When I first looked at this problem back in 2012, I wrote the following:
For the 68000 specifically, there are a few terms I'm going to define before going any further
Microinstruction - A "true" internal instruction that the CPU executes
Macroinstruction - An instruction from the external "programmer's" perspective.
Microcode - The "programmable" data block that defines the microinstructions
Nanocode - Another "programmable" data block that will be discussed below
A microinstruction is effectively a discrete set of work that the processor performs together. A single macroinstruction will execute at least one microinstruction, but it may require several microinstructions to implement a given macroinstruction. The CPU is executing no more than one microinstruction at any given time, with microinstructions executing sequentially. Each microinstruction itself determines which instruction will follow it, with the instructions being able to perform absolute or conditional branches to other microinstructions, or to request the next waiting macroinstruction to determine the microinstruction to follow it. No exceptions can interrupt the execution of a microinstruction, and they will always execute in their entirety, not even a reset signal will prevent them from completing. Exceptions can interrupt the normal flow of microinstructions, with a pending exception potentially overriding the next microinstruction to execute. Microinstructions themselves encode when they are the last instruction in a chain of microinstructions implementing a macroinstruction, allowing exceptions that need to wait for macroinstruction boundaries to take over execution at the correct time. Serious exceptions, such as a bus error, will substitute a new microinstruction to execute as soon as the currently executing microinstruction completes. Microinstructions are not necessarily more generic or fewer in number than macroinstructions, in fact in the case of the 68000 they're greater in number and often more specific.
What is nanocode?
The 68000 contains both "microcode" and "nanocode". If the microcode defines the microinstructions, what does the nanocode define? Effectively, the nanocode also contains part of the definition of the microinstructions. The separation between microcode and nanocode in the 68000 is fairly arbitrary, and is done for space and efficiency reasons. In the 68000, the microcode contains a 17-bit value per microinstruction, which largely relates to the control flow of that microinstruction. This data will inform the processor of which instruction will follow it, or in the case of conditional branching logic, how that branching decision will be made, and which set of possible resulting microinstructions could be executed. The nanocode on the other hand stores a 68-bit value, and its output is used to drive control signals across the various units in the processor, to direct the work to be performed. Effectively the microcode contains the sequencing information for a microinstruction, and the nanocode contains the actual set of steps to perform when executing that microinstrution. This separation in the 68000 allowed the designers to re-use nanocode for multiple microinstructions where the work to perform was the same, and only the sequencing information differs. In the 68000, space was provided for 544 microinstructions in the microcode store, while only 336 entries were required in the nanocode store. It would be possible to unify the microcode and nanocode into a single data structure with 85-bit (17+68) entries, but this would have required an additional 14144 bits of data to be encoded. Avoiding encoding this redundant data saved die space, which would have improved manufacturing yields and reduced the cost per chip.

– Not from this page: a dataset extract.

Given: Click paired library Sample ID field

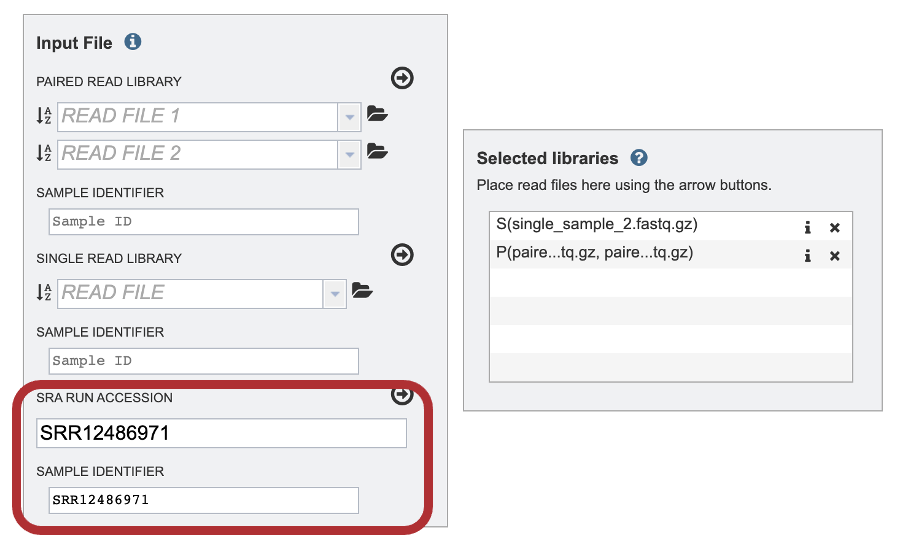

What authoritative reference material do we we have?
There's a bit of a unique situation with the 68000, in that we have both a thorough decapping and analysis of the physical die surface on the real production CPU, as well as unusually specific, detailed design documentation from Motorola through their patent filings. Both of them are valuable resources. From the decapping work, we have the following primary raw materials:
http://www.visual6502.org/images/pages/ ... 68000.html - Visual6502's decap of the 68000
https://og.kervella.org/m68k/original/ - A different 68000 decap, I'm not sure of the origin of this one. (Did Olivier Galibert pay for it himself?)
There's also some useful interpretation of these die shots:
https://og.kervella.org/m68k/layers.svg - Olivier's generated svg die layout. Here's a pdf version I made which I find is quicker to load and easier to work with.

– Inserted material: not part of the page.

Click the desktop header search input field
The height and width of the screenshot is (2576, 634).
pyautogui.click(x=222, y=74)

https://og.kervella.org/m68k/schem.svg - Olivier's generated schematic die layout. Here's a dynamic map version of that.
As for the patents, we have the following of particular note:
US4325121 - Gives a lot of detail on macroinstruction/microinstruction decoding, as well as providing full listings of the microcode, with the operations they perform. Some of the microcode pages are missing, and one is scanned incorrectly. EP0019392B1 has slightly higher resolution scans with the missing content.
Other patents as referenced here. I haven't gone through all them yet, so I'll probably update this list later.
Both of these two sources of information are vital, and we can use them to inform each other. The die shots are very important, as they serve as irrefutable proof of the way the 68000 is actually constructed. We can also, very importantly in this context, read out the individual bits of the microcode and nanocode stores, as well as the decoding logic that addresses into them, and the logic that operates on the output from these arrays. Looking at die shots alone can be hard to interpret though, and while you can get a good understanding of the physical structure of the processor from this kind of work, making progress at this level can be guelling and time consuming, and you can't determine the proper names for a lot of things (IE, internal registers, microinstructions). On the other hand, patents are often written before an invention is complete, and in the case of these patents, we can observe several cases where the macroinstructions have changed from what is listed in the patents to what was implemented in the released processor. We need to use the die shots to identify information from the patents that's no longer accurate, and figure out what the correct information is for the final product.
Where to from here?
My goal is to build a complete listing of all the microinstructions in the production 68000 processor, determine how the macroinstructions map to those microinstructions, and determine the exact steps each microinstruction performs. With that information, I can construct a new 68000 core that fundamentally operates on microinstructions, rather than basing it around macroinstructions like my 68000 core, and all others I know of, currently do. This will allow precise external bus timing to be implemented in a natural way, while also addressing various quirks some opcodes are known to have (IE, this), and also covering other ones we might not know yet.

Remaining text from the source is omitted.